▸ Work request
Return the listing that follows exactly, with no pictures included.

▸ Given records
-*-*-

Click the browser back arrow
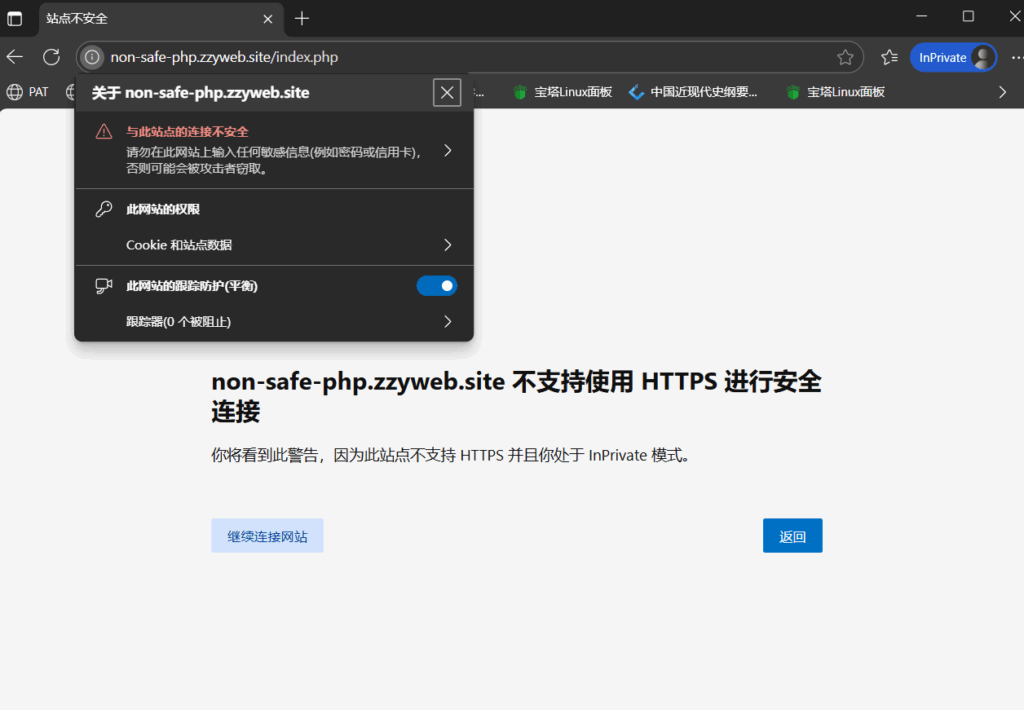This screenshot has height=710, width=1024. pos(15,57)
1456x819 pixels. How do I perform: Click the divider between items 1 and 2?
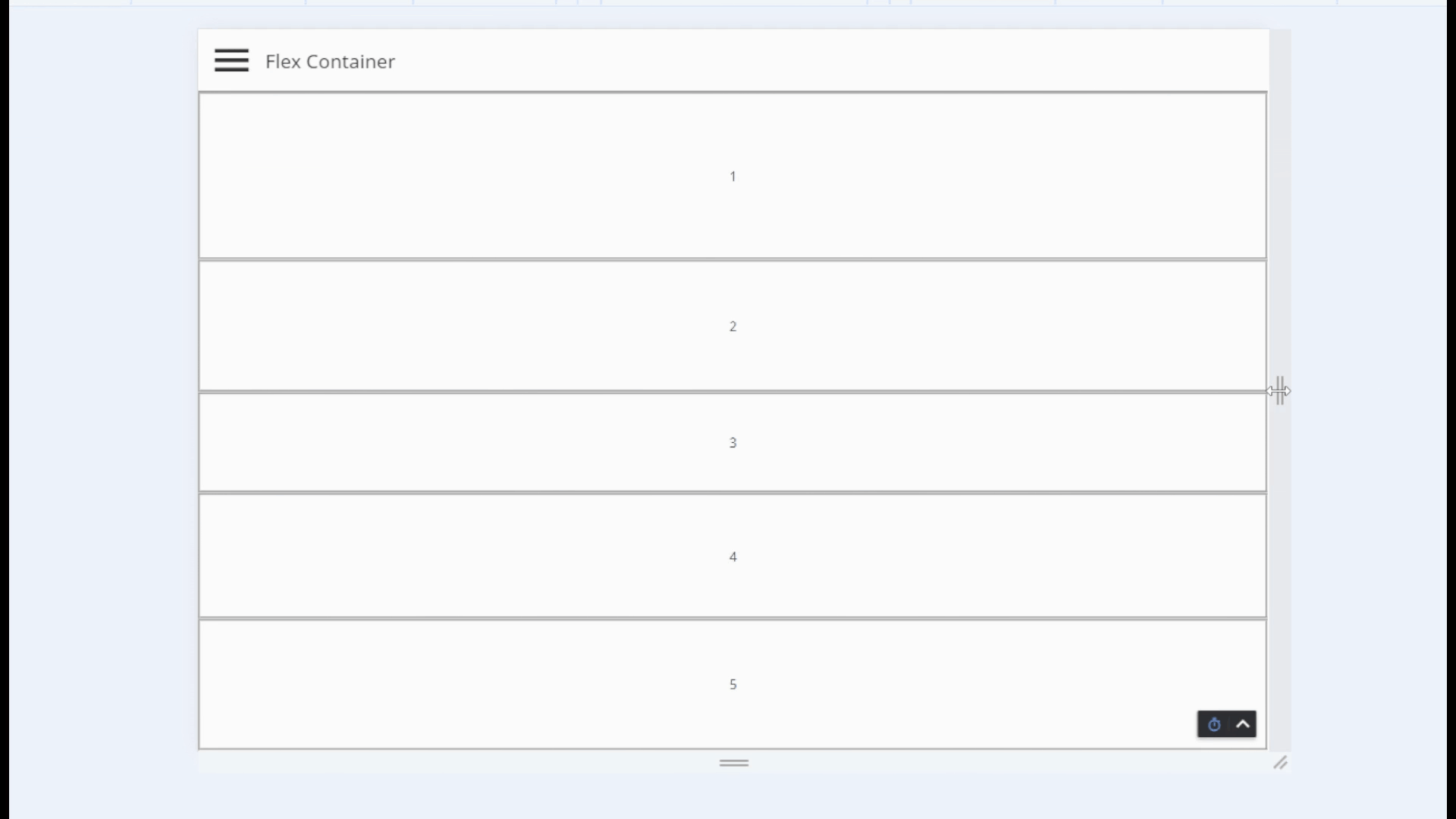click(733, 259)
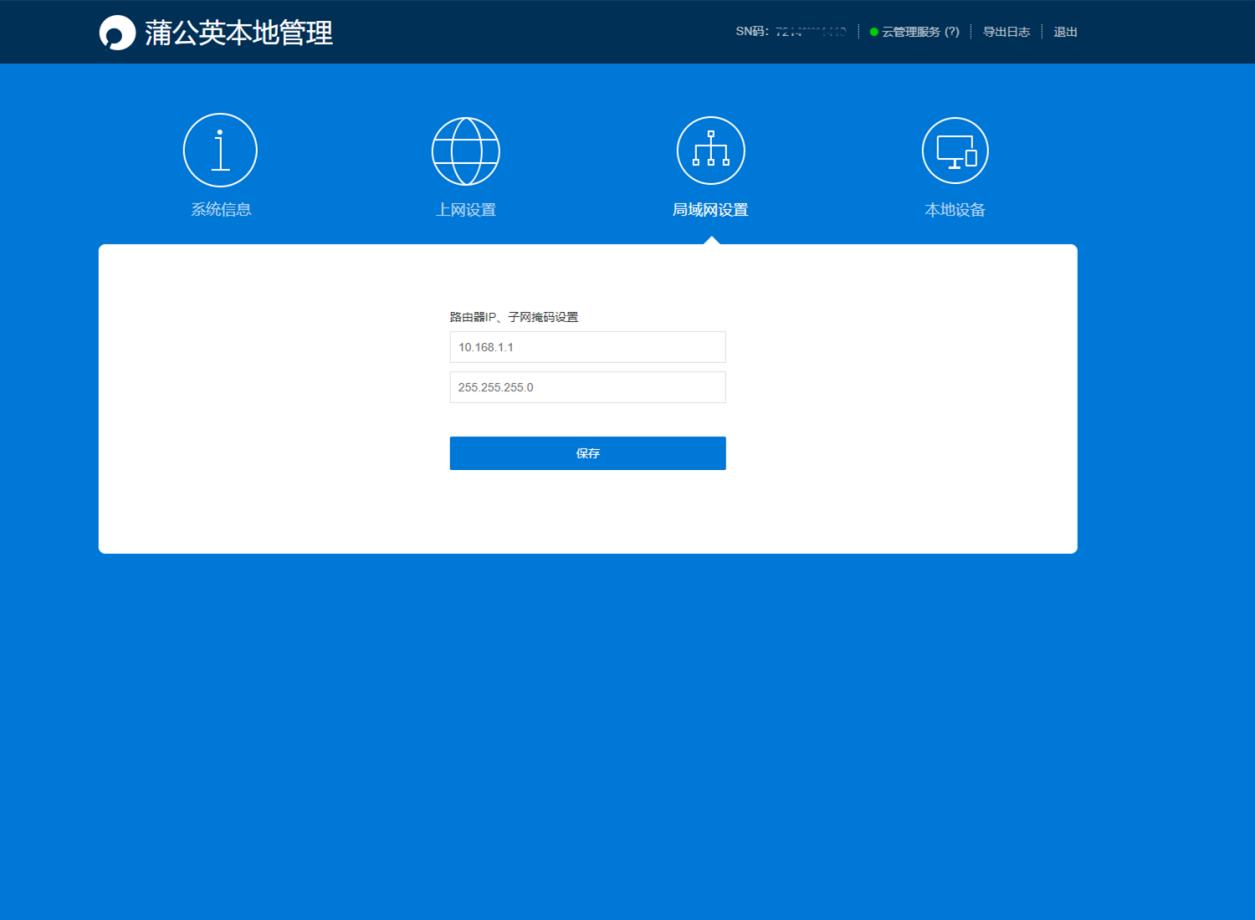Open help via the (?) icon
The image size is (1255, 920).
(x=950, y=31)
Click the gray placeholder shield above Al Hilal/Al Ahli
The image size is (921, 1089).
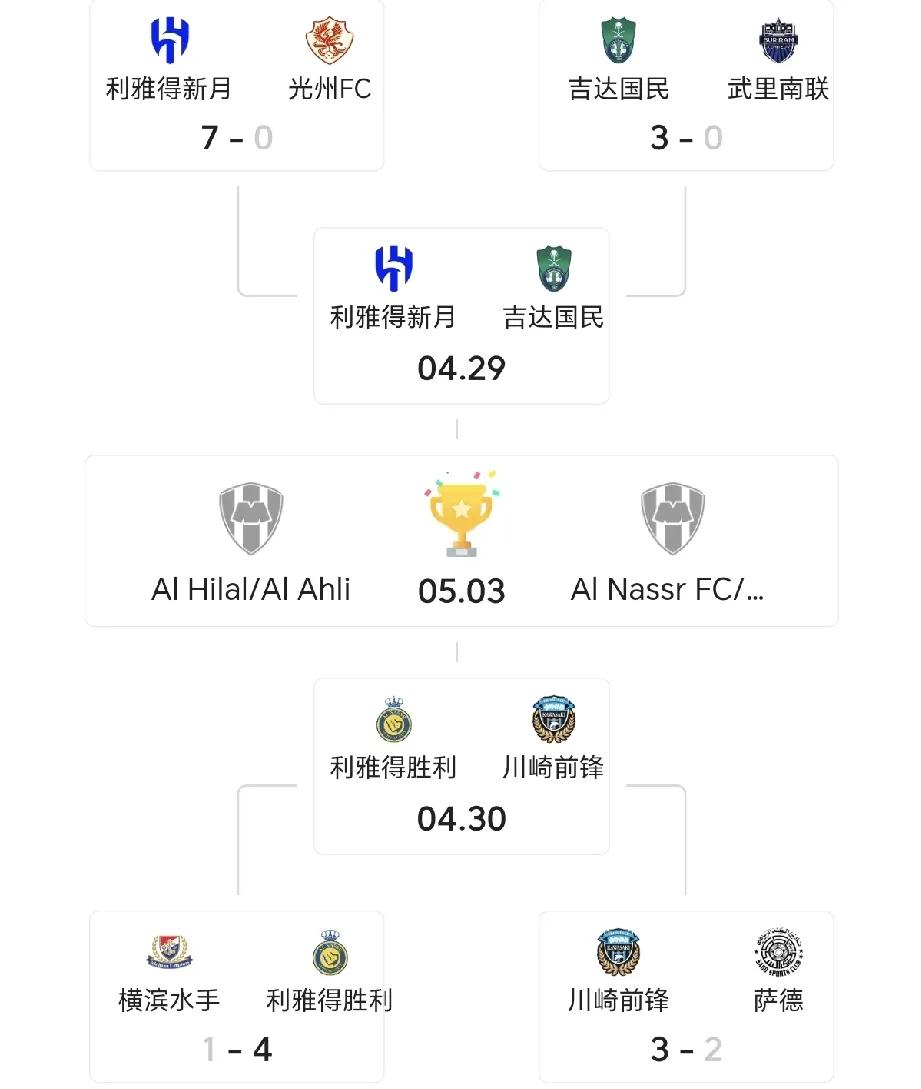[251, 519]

-*-*-

▸ Reply
Click the browser back arrow
This screenshot has height=710, width=1024. pos(15,57)
1456x819 pixels. How do I perform: Click the divider between items 1 and 2?
click(733, 259)
Open help via the (?) icon
The image size is (1255, 920).
(x=950, y=31)
Click the gray placeholder shield above Al Hilal/Al Ahli
The image size is (921, 1089).
[251, 519]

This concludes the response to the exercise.